Only near his car, she said, ‘I’m not much good tonight. Can you take me back to the hotel, darling?’
‘But of course.’
At the hotel, he kissed her good night, and said he would find her somewhere after her tour of the fortress with Jensen. When he got home, Jensen’s light was off, and Ingham hesitated in the court, wanting very much to waken him and speak with him. Then Jensen’s light came on, as Ingham was staring at his window.
‘It’s me,’ Ingham said.
Jensen leaned on the sill. CI wasn’t asleep. What time is it?’ he asked through a yawn.
‘About midnight. Can I see you for a minute? I’ll come up.’
Jensen merely pushed himself back from the sill, sleepily. Ingham ran up the outside stairs.
Jensen was in his levi shorts, which fitted his thin frame loosely. ‘Something happen?’
‘No. I just wanted to say—or to ask—I hope you won’t say anything tomorrow to Ina about Abdullah. You see, I told her the story I told Adams, that I didn’t even open my door.’
‘No. Well, all right.’
‘I think it might shock her,’ Ingham said. ‘And just now she has problems of her own. Her brother—the one she was talking about who’s a cripple. It’s depressing for her.’
Jensen lit a cigarette. ‘All right. I understand.’
‘You didn’t tell her anything already, did you?’
‘What do you mean?’
It was always so vague to Jensen and so clear to Ingham. “That I threw the thing that killed him—my typewriter.’
‘No, I didn’t say that. Not at all.’
‘Then don’t please.’
‘All right. You don’t have to worry.’
In spite of Jensen’s casualness, Ingham knew he could count on him, because when Jensen had said, ‘It just—doesn’t—matter,’ he meant it. ‘The fact is—and I admit it—I’m ashamed of having done it.’
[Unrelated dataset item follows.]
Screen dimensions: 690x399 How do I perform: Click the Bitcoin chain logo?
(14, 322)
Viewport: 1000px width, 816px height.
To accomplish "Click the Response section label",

‘Ashamed? Nonsense. Catholic nonsense. Rather, Protestant.’ Jensen leaned back on his bed and swung his brown legs up on the blanket.
‘But I’m not particularly a Protestant. I’m not anything.’
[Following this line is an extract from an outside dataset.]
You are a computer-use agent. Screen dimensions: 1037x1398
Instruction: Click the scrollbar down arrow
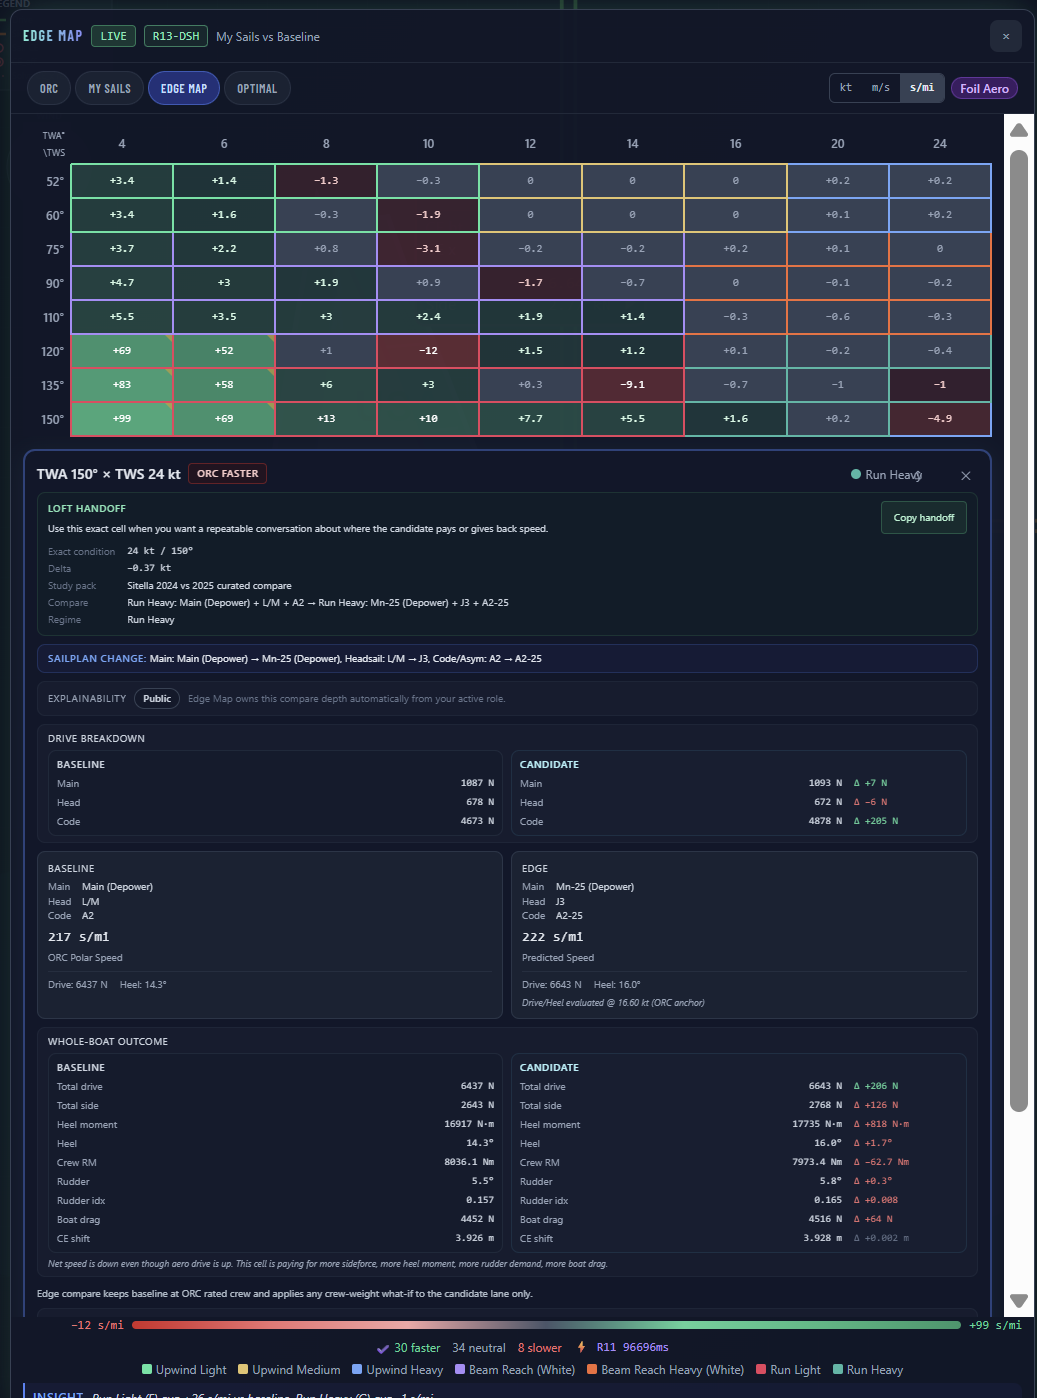[x=1019, y=1301]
‘Ashamed yourself—or of what other people might think of you?’
There was a hint of contempt in ‘other people’. ‘What other people might think,’ Ingham answered. The other people were only Adams and Ina, Ingham was thinking. He expected Jensen to point this out, but Jensen was silent.
‘You can count on me. I won’t say anything. Don’t take it so seriously.’ Jensen put his feet on the floor in order to reach an ashtray.
Ingham left Jensen’s room with the awful feeling that he had gone down in Jensen’s estimation because of his weakness, his cowardice. He’d been truthful with Jensen, beginning with their talk on the desert. But it was funny how guilty he felt, how shaky with Jensen, though he knew he could trust Jensen even with a few drinks in him. Jensen was not weak. Ingham suddenly thought of the scared-looking, but flirtatious and seductive Arab boy who was sometimes loitering in the alley near the house, who always said something in Arabic to Jensen. Twice Ingham had seen Jensen dismiss him with an annoyed wave of the hand. Jensen had used to go to bed with him occasionally, Jensen had said. The boy looked revolting to Ingham, mushy, unreliable, sick. Despite all that, Jensen was not weak.